第31話 不穏な栞ねえ

 だってそうだろ。


 こんなに美人になった栞ねえがなんで今さら俺……陰キャボッチ……にわざわざ会いにくるんだ?


 しかも、俺のことを「弟」って……明らかに不自然だ。


 俺は無言のまま、警戒気味に栞ねえを見た。


 と、栞ねえと目……吸い込まれそうな青い目……があってしまう。


 子供の頃から栞ねえの瞳は青かった。


 だが、今はその深みも色あいもましたように見える。


 俺は否が応でも、その海のような澄んだアクアブルーの瞳に惹きつけられてしまう。


 栞ねえは俺の視線に気づいた後も、その微笑みをたやさない。


 そして、片手を振って、より一層の満面の笑みを向ける。


 俺はあわてて栞ねえから目をそらす。


 意図的にそうしないとずっと見つめていたかもしれない。


 それほど栞ねえの笑顔は危険なほどに魅惑的だった。


 あ、危なかった……。


 栞ねえと目があって、笑顔を向けられた。


 ただそれだけで、俺の不審は全て霧散して、栞ねえのことを全面的に信じたくなってしまった。

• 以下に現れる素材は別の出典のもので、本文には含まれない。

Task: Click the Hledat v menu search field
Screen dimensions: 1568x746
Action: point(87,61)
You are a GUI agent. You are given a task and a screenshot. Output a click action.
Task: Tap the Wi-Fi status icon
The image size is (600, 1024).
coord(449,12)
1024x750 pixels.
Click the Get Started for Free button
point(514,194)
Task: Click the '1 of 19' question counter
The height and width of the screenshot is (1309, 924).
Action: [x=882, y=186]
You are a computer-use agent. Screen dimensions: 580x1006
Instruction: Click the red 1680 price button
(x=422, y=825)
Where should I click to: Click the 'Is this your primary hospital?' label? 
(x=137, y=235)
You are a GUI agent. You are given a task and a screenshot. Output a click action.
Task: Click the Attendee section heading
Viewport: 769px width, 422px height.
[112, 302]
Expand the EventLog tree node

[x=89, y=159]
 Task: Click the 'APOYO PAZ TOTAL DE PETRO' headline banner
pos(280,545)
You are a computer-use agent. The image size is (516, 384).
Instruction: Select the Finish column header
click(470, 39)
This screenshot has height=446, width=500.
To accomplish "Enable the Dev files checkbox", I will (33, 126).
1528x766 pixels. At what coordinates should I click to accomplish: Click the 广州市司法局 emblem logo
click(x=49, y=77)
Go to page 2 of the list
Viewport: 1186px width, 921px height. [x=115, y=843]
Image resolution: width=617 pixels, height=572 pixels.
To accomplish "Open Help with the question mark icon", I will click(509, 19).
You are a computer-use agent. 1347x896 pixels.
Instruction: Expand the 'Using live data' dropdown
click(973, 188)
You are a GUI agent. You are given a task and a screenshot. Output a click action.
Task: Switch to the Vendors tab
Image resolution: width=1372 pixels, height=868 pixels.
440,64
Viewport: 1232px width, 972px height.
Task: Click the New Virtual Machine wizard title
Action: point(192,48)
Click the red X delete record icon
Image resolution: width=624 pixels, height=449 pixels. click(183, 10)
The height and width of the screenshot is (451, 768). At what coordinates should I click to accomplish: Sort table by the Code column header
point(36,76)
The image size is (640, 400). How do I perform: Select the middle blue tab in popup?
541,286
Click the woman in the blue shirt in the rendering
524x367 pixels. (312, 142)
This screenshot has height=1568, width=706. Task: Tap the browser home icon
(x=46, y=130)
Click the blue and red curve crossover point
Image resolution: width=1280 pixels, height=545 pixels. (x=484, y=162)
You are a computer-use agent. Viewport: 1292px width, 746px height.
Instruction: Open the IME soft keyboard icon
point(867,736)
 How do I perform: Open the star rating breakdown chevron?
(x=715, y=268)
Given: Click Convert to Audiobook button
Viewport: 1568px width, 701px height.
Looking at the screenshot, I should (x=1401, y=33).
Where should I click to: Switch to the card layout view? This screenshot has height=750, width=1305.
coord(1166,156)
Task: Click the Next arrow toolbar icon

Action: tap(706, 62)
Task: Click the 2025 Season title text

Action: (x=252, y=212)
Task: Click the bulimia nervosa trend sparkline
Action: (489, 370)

 俺以外の男も栞ねえのこの笑顔を前にしたら、どんな要求にも答えてしまうだろう。


 それだけの危険性が栞ねえの美貌にはあった。


 俺が何も言わずにいることに、担任は怪訝な顔をして、


「どうしたの? 冴木くん? 何かあるの?」


「い、いえ。た、ただびっくりして。それに、栞ねえ……いえ睦月さんは僕の本当の姉では——」

「先生……少し唯くんと二人で話させてください」


 と、突然栞ねえが俺の言葉を遮る。


 それまでとまとっていた雰囲気はだいぶ違っていて、どことなく険すら帯びていた。


 担任も俺も栞ねえのその突然の態度の変化に驚き、同時に圧倒される。


 そういえば、栞ねえはいつもおっとりとしていたけれど、今みたいに突然雰囲気が変わることがあった。


 しかも、今もそうだが、栞ねえの態度が変わる理由はわからないことが多かった。


 ……なぜか俺がクラスメイトの女子たちと話しをしたり、話題にした時、今のような怖いモードになることが多かった気がする。


 まあ……それはともかくこのモードの栞ねえはけっこう怖い。


 普段はとても優しくたおやかなイメージがあるから、その空気感のギャップでけっこう周りはビビってしまうのだ。


 現に担任も完全に栞ねえの雰囲気にのまれている。


 担任は、目を白黒させたあと


「え、えっと……そ、そうよね。久しぶりに再会した弟さんと睦月さんもゆっくり話したいでしょうしね。じ、じゃあ、わたしはここで失礼するわ。終わったら呼んでね」


 と即答して、そそくさと部屋から逃げて……いや出ていってしまう。


 い、いや……ちょっと待ってくれ、一方の意見だけで勝手に事実……姉弟……認定していいのか。


 まずは俺の話も聞くべきだろう。


 いや……俺の話を聞かなくても、俺と栞ねえのビジュアルの違いを見てほしい。


 どう考えても俺は純日本人の外見だし、血の繋がりなど一切感じられないさえない見た目をしているだろう。


 これでもし俺が本当に栞ねえの弟だったら、あまりにも姉弟の格差が激しくて、間違いなくもっとこじれた性格をしていると思う。


 と、俺は心の中でそうツッコミを入れるが、後のまつりだ。


 結局、俺は栞ねえと二人っきりで部屋の中に残される。


 なんとも気まずい空気が流れる。


 栞ねえは先程と打って変わって、何も言わずに佇んでいる。


 ただ窓際に立っているだけなのに、栞ねえのそのヴィジュアルはいちいち絵になる。


 きっと今の栞ねえの様子を撮影して、KikTokに流しただけで、おそらく万バズ確定なほどだろう。


 栞ねえの美貌は無表情でも十分に人を……男を惹きつける。


 実際、俺も必死に意識しなければ、またバカみたいに見とれてしまっていただろう。


 だけど……今の問題はそこではない。


 そう……そうなのだ。


 栞ねえの顔からは完全に笑顔が消えていた。


 担任がいなくなった途端に栞ねえは無表情になった。


 そして、ただ窓際によりかかりながら、無言で俺をじっと見ている。


 どうにも不穏な気配がする。


 栞ねえは、何かを企んでいる。


 俺が栞ねえとの関係……事実……を担任に言おうとした途端に態度が一変したのだ。


 このまま二人っきりでいるのは何かまずい気がする。


 やはり、今一度担任を呼んで、事実を話そう。


 俺はそう思って立ち上がろうとすると、


「……唯くん」


 そう栞ねえから不意に声をかけられた。